My stomach knotted as I looked for that shock of dark hair and a nervous hand as he pushed it back, that shy expression behind those glasses. It was a wonder he hadn't shot himself earlier…
However, the man who walked purposefully across Whitehall Road wore dark clothes, the mist from the river wrapping around him, as Brodie appeared through the crowd that lingered.
"Bloody hell!" I swore and ignored the startled expressions of those nearby as I ran to him. "What took you so long?"
Was that my voice that shook uncontrollably, a mixture of pent-up anger after waiting for hours and some other emotion?
"Business that needed finishin'," he replied in that cryptic, cynical way.

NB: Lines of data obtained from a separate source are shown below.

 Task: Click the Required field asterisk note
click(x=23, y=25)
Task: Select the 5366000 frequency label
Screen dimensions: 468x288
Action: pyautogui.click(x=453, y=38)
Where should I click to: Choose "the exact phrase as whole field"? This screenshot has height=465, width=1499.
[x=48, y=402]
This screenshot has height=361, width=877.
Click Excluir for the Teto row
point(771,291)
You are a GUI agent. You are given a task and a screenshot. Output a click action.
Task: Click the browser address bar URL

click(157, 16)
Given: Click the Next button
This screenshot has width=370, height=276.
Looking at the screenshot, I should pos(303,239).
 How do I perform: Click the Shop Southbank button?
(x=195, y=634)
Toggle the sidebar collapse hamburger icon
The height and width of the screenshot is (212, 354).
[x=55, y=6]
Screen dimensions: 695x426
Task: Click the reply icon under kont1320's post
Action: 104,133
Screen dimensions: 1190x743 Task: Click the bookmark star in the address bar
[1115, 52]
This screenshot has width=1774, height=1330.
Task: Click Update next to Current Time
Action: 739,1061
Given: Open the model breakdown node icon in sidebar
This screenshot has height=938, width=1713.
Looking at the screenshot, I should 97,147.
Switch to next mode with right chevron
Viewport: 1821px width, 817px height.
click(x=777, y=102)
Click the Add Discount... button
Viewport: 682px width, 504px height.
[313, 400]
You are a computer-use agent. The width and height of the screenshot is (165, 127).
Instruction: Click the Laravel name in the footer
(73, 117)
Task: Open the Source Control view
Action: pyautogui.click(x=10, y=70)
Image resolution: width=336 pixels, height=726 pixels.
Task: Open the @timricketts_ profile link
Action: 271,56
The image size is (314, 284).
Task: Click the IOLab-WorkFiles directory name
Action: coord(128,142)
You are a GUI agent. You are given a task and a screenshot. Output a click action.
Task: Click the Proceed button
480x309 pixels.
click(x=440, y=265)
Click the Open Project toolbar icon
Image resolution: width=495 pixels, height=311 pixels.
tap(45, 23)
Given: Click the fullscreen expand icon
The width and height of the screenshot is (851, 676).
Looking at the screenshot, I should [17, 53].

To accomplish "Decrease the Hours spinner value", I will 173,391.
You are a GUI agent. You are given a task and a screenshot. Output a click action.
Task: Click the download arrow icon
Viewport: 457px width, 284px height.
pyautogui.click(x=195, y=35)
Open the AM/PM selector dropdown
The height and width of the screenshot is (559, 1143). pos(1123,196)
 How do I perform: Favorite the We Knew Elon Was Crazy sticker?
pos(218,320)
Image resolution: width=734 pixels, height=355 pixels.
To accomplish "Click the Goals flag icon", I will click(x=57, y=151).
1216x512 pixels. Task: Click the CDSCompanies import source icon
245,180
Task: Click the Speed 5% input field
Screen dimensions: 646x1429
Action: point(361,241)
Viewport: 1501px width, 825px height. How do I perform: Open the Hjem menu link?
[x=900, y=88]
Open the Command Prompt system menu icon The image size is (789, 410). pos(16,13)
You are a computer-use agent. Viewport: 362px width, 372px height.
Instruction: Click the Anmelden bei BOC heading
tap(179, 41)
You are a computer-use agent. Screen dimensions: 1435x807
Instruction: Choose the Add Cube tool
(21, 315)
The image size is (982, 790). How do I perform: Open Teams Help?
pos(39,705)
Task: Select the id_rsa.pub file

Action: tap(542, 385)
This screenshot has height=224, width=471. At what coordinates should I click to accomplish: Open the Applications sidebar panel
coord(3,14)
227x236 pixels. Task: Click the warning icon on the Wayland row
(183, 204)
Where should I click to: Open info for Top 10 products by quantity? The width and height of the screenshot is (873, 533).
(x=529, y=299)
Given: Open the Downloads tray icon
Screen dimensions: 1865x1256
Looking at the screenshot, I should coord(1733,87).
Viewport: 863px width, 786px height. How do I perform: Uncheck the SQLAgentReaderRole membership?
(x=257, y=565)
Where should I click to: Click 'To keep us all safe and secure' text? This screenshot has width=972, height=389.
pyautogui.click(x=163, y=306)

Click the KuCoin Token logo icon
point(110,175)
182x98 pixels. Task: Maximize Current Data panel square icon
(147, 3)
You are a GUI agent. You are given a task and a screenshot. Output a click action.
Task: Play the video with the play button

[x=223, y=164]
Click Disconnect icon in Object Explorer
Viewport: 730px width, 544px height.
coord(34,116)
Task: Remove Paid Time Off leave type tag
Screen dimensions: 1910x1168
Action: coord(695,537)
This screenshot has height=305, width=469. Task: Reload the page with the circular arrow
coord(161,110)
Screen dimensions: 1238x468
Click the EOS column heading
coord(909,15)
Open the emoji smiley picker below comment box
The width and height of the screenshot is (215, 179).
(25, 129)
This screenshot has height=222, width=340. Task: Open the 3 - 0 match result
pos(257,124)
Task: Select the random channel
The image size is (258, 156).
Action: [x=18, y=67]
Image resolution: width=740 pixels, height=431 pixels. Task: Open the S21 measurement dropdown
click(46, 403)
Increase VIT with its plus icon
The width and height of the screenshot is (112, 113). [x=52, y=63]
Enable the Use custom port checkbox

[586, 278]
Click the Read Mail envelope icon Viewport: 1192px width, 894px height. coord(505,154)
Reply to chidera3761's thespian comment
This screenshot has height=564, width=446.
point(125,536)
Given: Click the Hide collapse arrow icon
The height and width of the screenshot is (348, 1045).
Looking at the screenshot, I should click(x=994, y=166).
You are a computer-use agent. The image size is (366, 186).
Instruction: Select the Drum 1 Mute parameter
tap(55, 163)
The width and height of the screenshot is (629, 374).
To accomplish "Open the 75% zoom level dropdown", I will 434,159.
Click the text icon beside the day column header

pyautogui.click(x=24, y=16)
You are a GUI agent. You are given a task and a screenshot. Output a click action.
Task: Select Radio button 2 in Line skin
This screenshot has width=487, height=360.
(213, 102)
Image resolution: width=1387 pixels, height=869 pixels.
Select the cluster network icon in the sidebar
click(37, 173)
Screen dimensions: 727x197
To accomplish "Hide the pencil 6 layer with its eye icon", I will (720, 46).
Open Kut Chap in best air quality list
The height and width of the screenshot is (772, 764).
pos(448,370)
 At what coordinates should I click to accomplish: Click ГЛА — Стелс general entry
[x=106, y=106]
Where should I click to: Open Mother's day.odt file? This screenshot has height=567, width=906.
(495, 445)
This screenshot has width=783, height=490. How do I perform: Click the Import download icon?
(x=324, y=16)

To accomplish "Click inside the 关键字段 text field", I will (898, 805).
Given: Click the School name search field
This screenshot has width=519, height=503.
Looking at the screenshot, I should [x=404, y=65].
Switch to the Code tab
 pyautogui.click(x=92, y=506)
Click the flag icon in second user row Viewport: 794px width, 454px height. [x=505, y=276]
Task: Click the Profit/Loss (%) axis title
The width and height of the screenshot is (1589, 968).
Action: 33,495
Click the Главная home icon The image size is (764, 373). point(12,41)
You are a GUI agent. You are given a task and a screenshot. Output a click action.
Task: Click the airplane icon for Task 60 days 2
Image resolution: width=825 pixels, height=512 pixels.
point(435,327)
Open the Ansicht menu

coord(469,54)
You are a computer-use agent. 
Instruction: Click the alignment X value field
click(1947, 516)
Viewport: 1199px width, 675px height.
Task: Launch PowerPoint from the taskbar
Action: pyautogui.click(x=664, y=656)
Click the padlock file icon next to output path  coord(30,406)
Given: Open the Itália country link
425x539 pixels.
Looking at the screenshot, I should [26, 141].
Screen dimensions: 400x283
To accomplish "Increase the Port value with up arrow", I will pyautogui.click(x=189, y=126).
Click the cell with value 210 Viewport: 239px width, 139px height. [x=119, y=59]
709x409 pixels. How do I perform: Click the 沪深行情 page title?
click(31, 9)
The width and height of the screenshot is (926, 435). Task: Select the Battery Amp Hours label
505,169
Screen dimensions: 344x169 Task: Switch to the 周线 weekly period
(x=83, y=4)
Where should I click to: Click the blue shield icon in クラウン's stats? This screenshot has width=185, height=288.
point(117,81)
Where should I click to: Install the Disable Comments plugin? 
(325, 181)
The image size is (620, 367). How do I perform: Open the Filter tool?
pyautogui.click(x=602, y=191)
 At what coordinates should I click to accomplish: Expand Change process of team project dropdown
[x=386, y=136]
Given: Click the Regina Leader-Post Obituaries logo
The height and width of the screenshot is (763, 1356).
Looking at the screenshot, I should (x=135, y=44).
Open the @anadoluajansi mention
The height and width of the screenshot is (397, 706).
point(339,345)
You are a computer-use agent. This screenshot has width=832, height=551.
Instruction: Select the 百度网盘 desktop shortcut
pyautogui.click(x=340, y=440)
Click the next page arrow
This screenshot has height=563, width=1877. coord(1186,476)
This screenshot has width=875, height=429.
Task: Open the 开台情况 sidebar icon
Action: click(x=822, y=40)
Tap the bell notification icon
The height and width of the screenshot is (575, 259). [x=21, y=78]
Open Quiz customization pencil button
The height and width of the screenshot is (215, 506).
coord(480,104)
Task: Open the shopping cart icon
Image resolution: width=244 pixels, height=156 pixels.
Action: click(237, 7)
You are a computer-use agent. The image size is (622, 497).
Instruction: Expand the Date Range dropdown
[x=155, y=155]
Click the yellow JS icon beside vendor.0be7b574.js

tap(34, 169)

"Is it finished then?" I asked.
That dark gaze met mine. "Aye."
That cold knot in my stomach slowly loosened.
"Sir James?" I then asked.
He nodded and that knot that had tightened at the sight of that stretcher with the body on it finally unwound completely.
There was no remorse, only a vague sadness. How could there be anything else with what Redstone had intended? And then something far more important to me.
"You're not hurt?" I managed to disguise the emotion in my voice. Almost.
"No more than the black eye ye gave me."
I managed a smile. "You did deserve it."
"Verra likely."
That easy familiarity with that sarcasm was there again. I was very glad for both the familiarity and the sarcasm that was so typical at moments like this. And of course, for him.
I once heard something about marital bliss shared by two people. I supposed that this was ours— the end of our inquiry case though not the ending Helen Bennett had hoped for, a plot averted, and several hundred lives saved.
Not a bad day's work, I thought.
"And wot were ye thinkin' ye were goin' to do with this?" Brodie asked as his hand wrapped around the revolver in my hand.
"I thought you might need assistance," I replied.
"With no thought that ye might have been injured, or worse?"
I heard the concern in the words.
"Alex was with me. He has become quite proficient with a weapon," I added, then, "who would have thought?"
"Ye are troublesome baggage, Mikaela Forsythe Brodie."
I leaned into him and slipped my other hand back through that dark hair, my fingers curling into the soft waves.
"I do try," I whispered against his lips.